**Document text**
Some data in line with the previous post.
I intended for long to run a test on the “loki family”, to set the search parameters to reasonable values
. getting a runtime closer to one second per target if possible,
. giving a good chance to catch another family if any.
The “loki family” in my mith’s file covers 67539 solution grids.
67539 / 5472730538 this is
0.00123% of the solution grids.
From Blue’s work, we know that 1/3 of the solution grids can give non degenerated tridagons.
Most of them are easy to solve, but we have good chances to find other families of interest.
If we want to find these families through a direct scan of the solution grids, we must process all possible starts in 1/3 of the solution grids, likely around 2.7 billion starts.
From my 67539 solution grids, I got 103782 possible starts in 54783 solution grids.
Blue has seen 47963 solution grids with the loki start.
We have at least 2 reasons to explain the 6820 deviation:
I am not sure that we have the same file,
We know that many puzzles in mith’s file don’t have he “loki tridagon” in the final solution grid.
One example is given here.
http://forum.enjoysudoku.com/tridagon-t45572-30.htmlThe fact that one solution grid has no loki tridagon can not exclude another start in the same grid.
I did several tests on these 103782 starts, working on chunks of 8000 starts.
The main test was to run the code with the finder looking for puzzles of size <=26.
The average per start was around
3.2 seconds of runtime
17000 puzzles to rate
Keeping in mind that the proof that no 16 exists took about 3s per solution grid, this is feasible but requires huge power.
And here, we still have to rate the puzzles, more or less doubling the runtime using filters.
In the main test, the next steps were to clean the output of the finder from puzzles having no chance to reach the high ratings expected in the loki family.
The cleaning is done on 2 parameters:
As Mith’s file is T&E(3), all puzzles T&E(1) are discarded.

**Dataset extract**

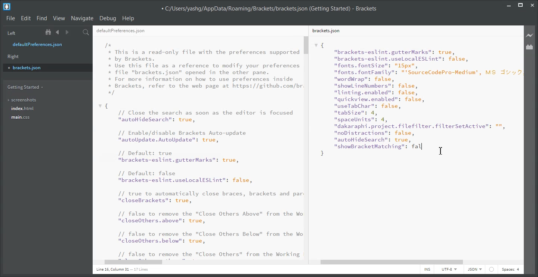 Image resolution: width=538 pixels, height=277 pixels. What do you see at coordinates (530, 35) in the screenshot?
I see `Live Preview` at bounding box center [530, 35].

**Tasks to perform**
[a] Can you extract the passage of the post about the loki family starting with "67539 / 5472730538" and going on through "families of interest."?
[b] In the post about the loki family, how many solution grids does the loki family cover in mith's file?
[c] Which figures for a number of starts appear in the post about the loki family?

**Responses to the tasks**
[a]
67539 / 5472730538 this is
0.00123% of the solution grids.
From Blue’s work, we know that 1/3 of the solution grids can give non degenerated tridagons.
Most of them are easy to solve, but we have good chances to find other families of interest.

[b] 67539 solution grids.

[c]
- around 2.7 billion starts
- 103782 starts
- chunks of 8000 starts